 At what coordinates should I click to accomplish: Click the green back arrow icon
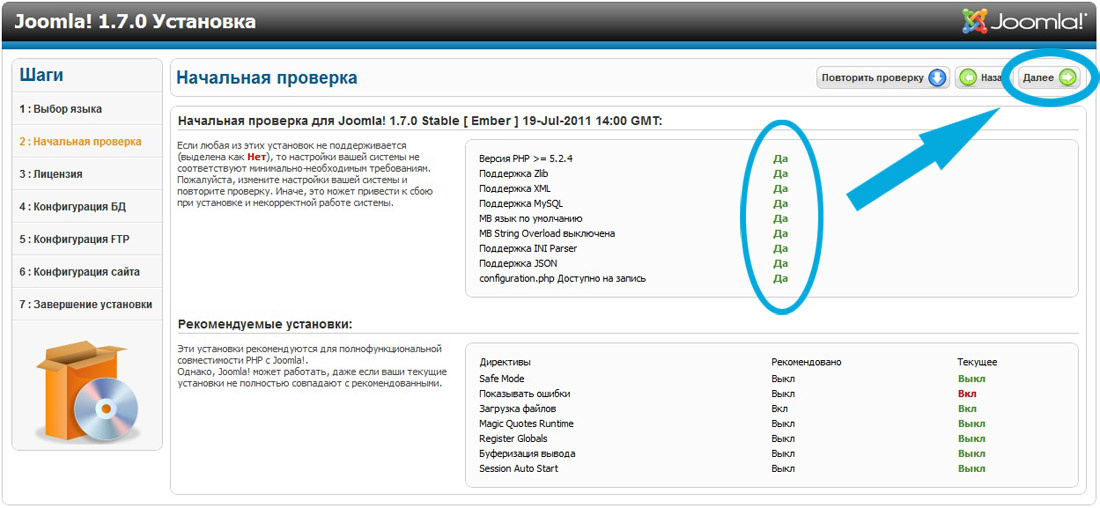[968, 78]
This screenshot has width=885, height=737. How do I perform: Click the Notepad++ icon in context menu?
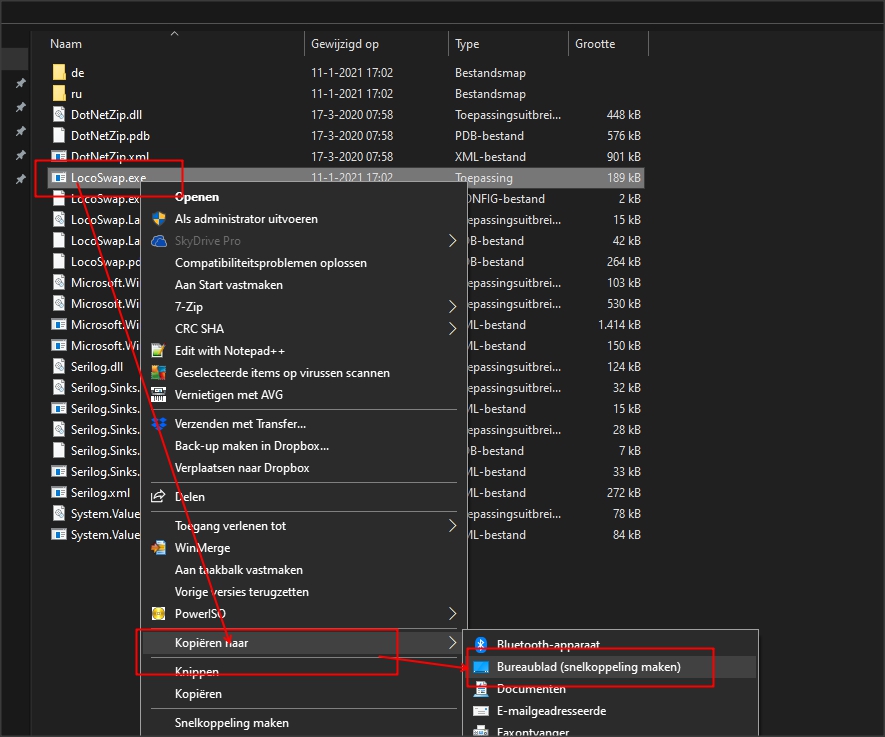point(158,351)
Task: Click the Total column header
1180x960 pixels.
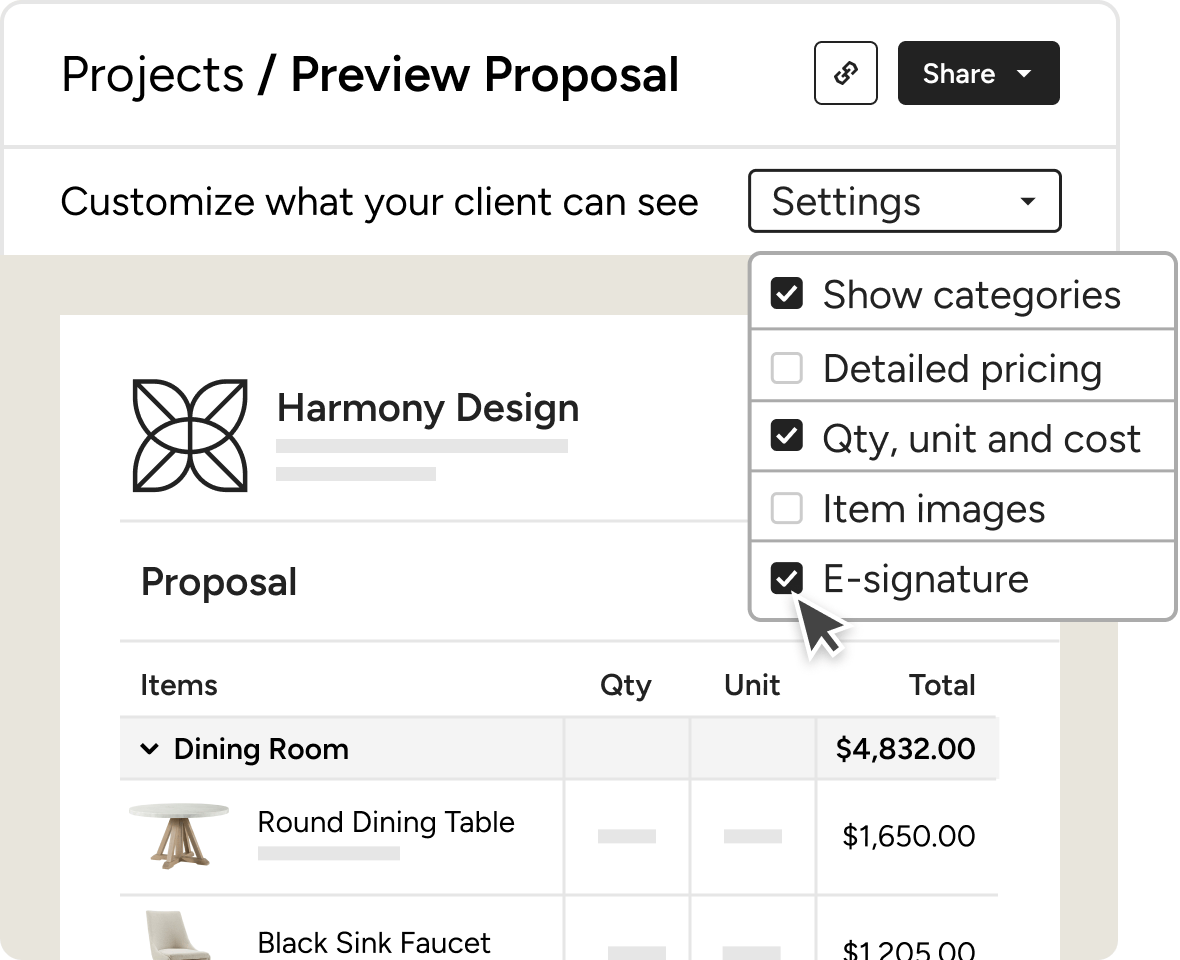Action: (x=941, y=685)
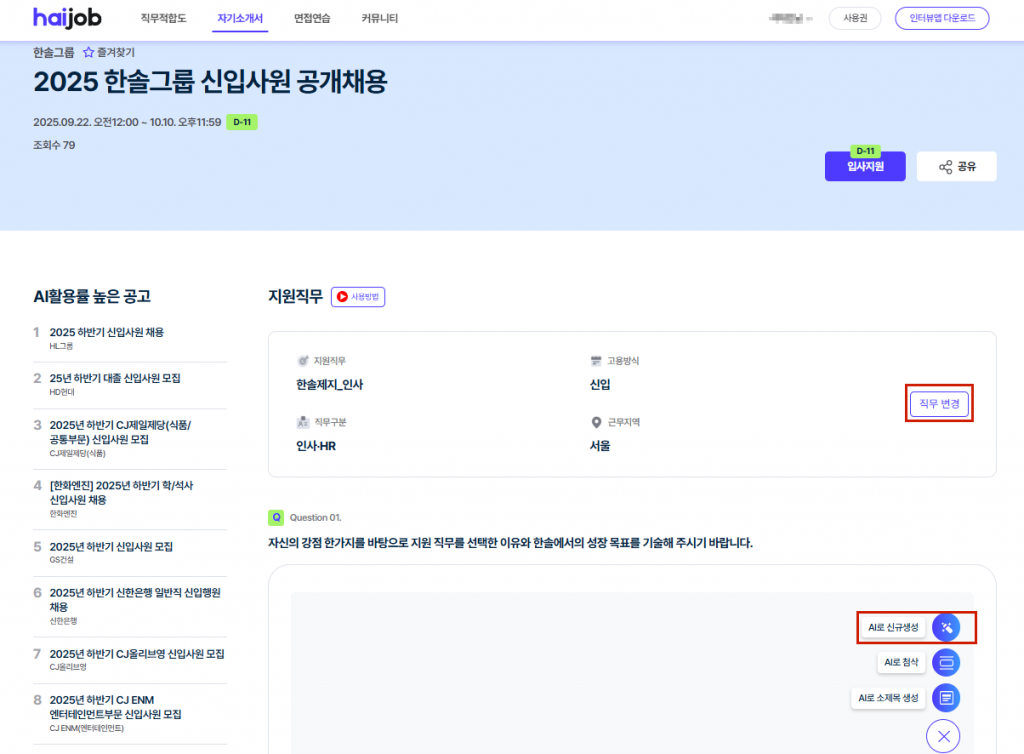This screenshot has height=754, width=1024.
Task: Open the 면접연습 menu
Action: (x=312, y=19)
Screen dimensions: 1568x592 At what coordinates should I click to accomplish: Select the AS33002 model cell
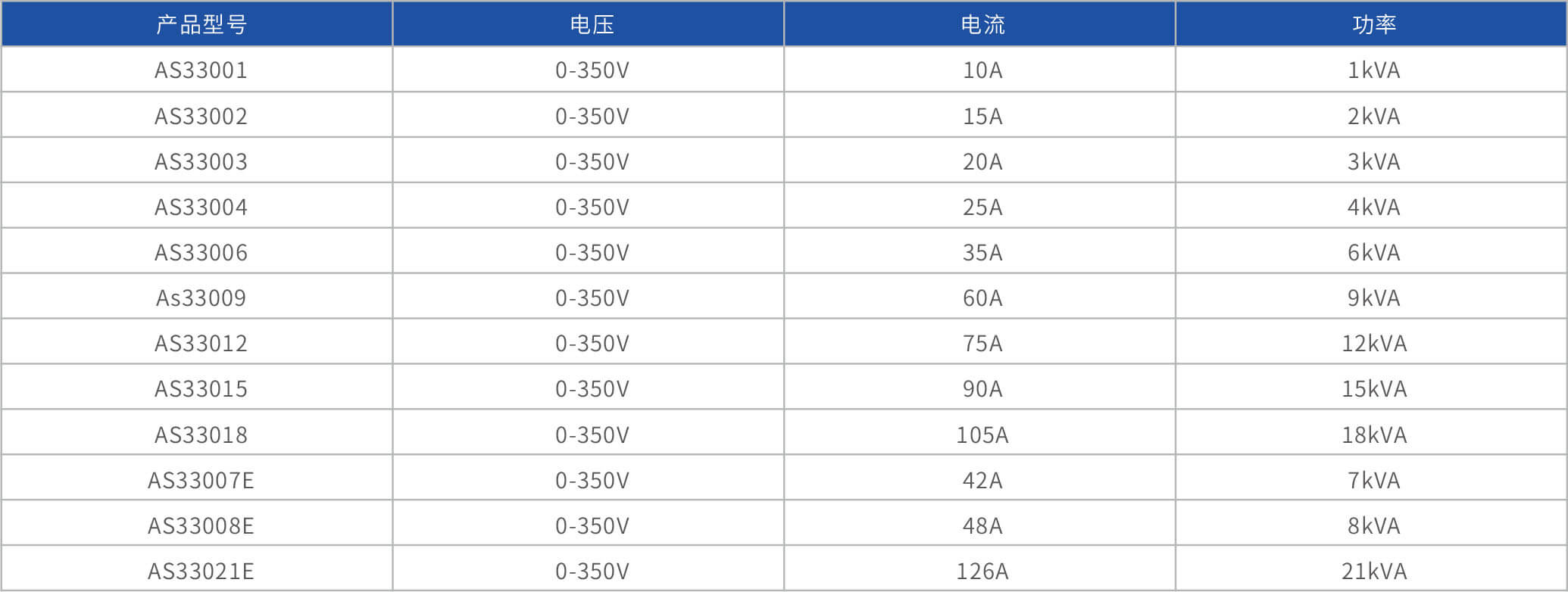[x=201, y=116]
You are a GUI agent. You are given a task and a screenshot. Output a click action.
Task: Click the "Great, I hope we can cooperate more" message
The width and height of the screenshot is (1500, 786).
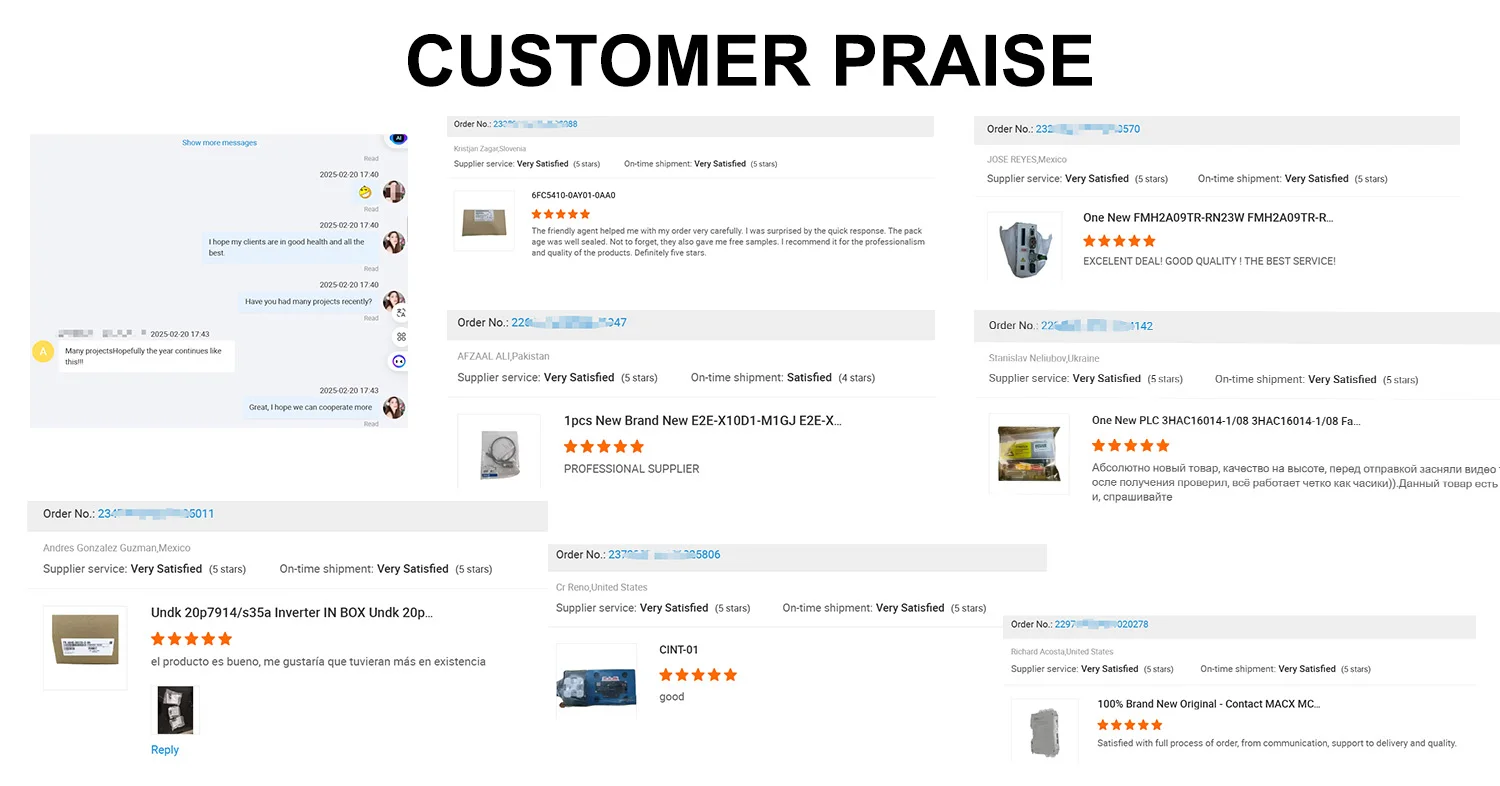(310, 407)
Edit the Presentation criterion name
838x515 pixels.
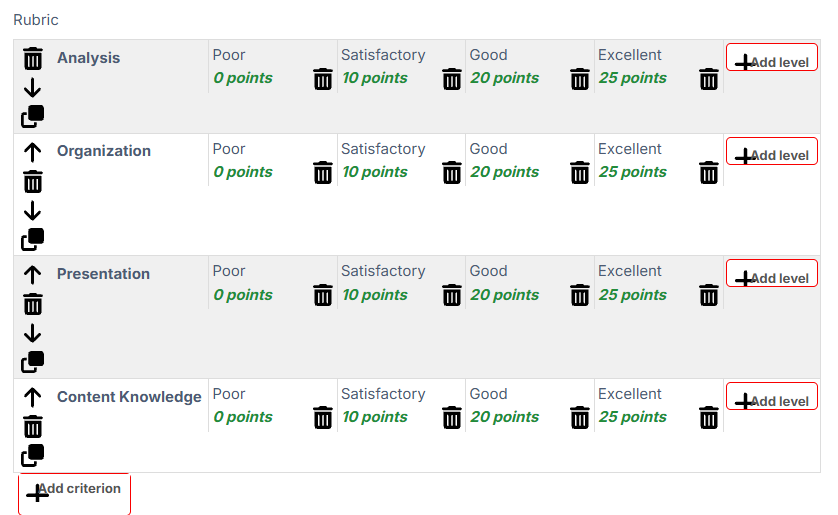103,274

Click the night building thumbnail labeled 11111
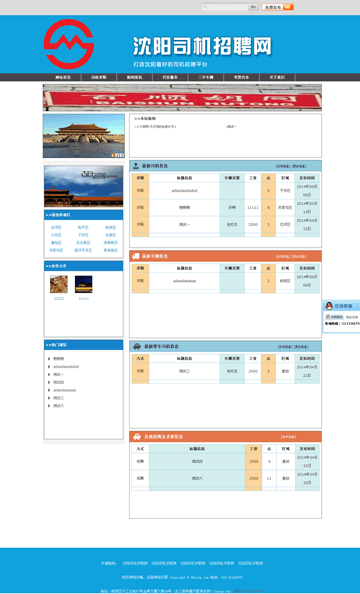coord(83,284)
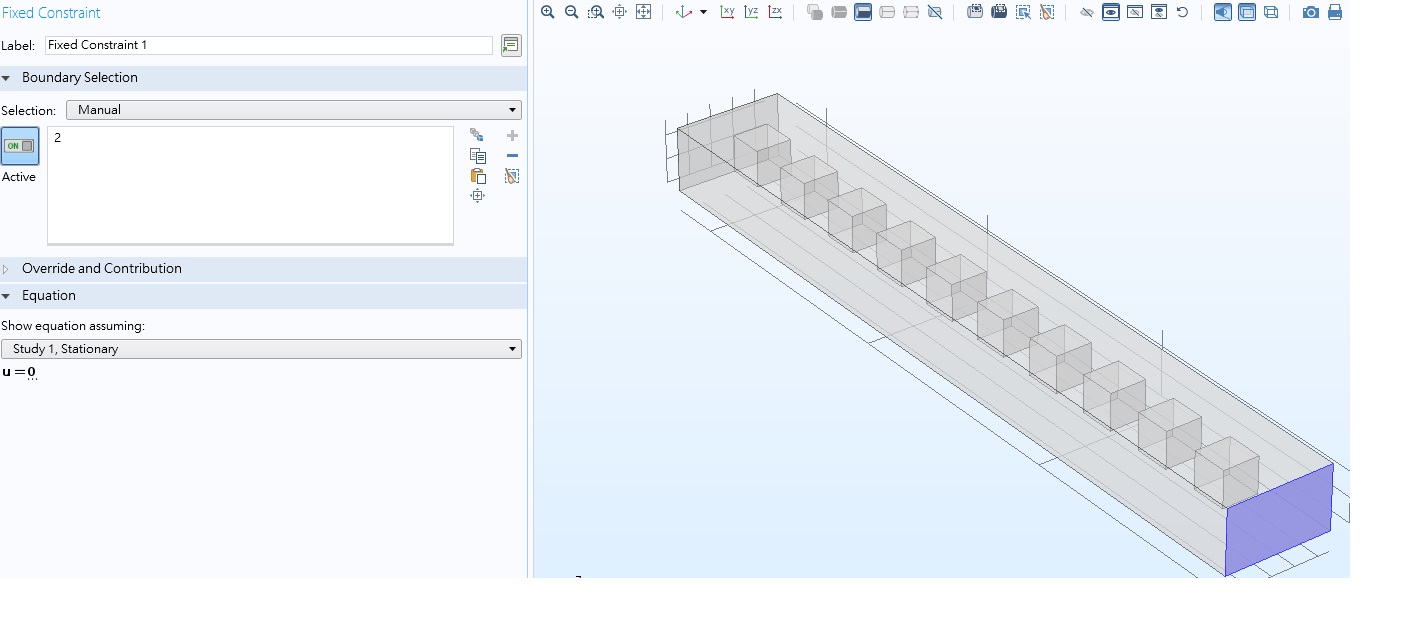Reset hiding with the undo arrow icon
Screen dimensions: 1419x629
click(x=1182, y=12)
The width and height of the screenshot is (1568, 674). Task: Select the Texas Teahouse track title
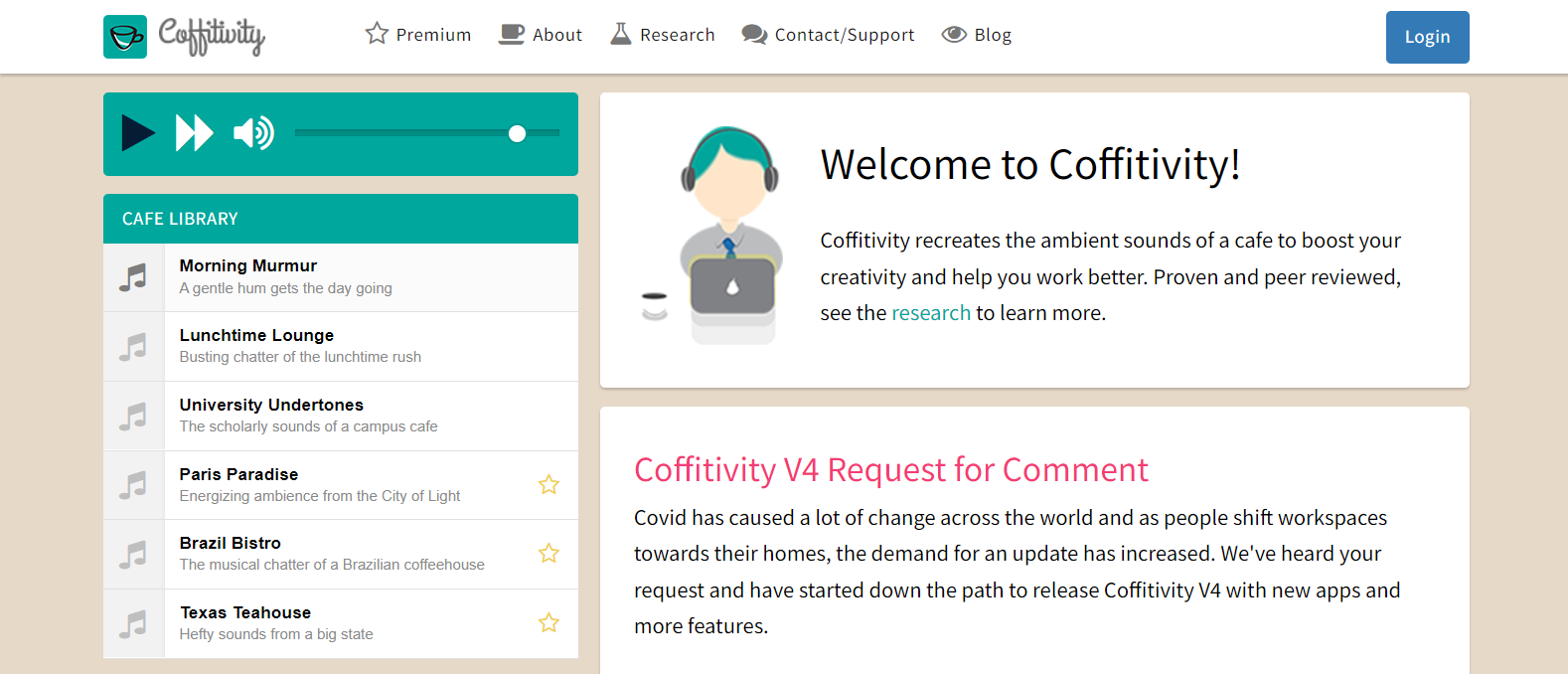[245, 612]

————————

EXERCISE INSTRUCTIONS => Since the pictures are not wanted, transcribe only the rest of the material above, exactly as it stands.

ANSWER TO THIS EXERCISE =>
 At what coordinates should I click to accomplish: Click the green back arrow icon
[968, 78]
This screenshot has width=885, height=737. How do I perform: Click the Notepad++ icon in context menu?
point(158,351)
Task: Click the Total column header
1180x960 pixels.
Action: (x=941, y=685)
This screenshot has height=754, width=1024.
Task: Open the 면접연습 menu
Action: (x=312, y=19)
Screen dimensions: 1568x592 At what coordinates should I click to accomplish: Select the AS33002 model cell
[x=201, y=116]
You are a GUI agent. You are given a task and a screenshot. Output a click action.
Task: Click the "Great, I hope we can cooperate more" message
The width and height of the screenshot is (1500, 786).
(310, 407)
Edit the Presentation criterion name
838x515 pixels.
103,274

Click the night building thumbnail labeled 11111
coord(83,284)
Reset hiding with the undo arrow icon
Screen dimensions: 1419x629
click(x=1182, y=12)
The width and height of the screenshot is (1568, 674). Task: Select the Texas Teahouse track title
[245, 612]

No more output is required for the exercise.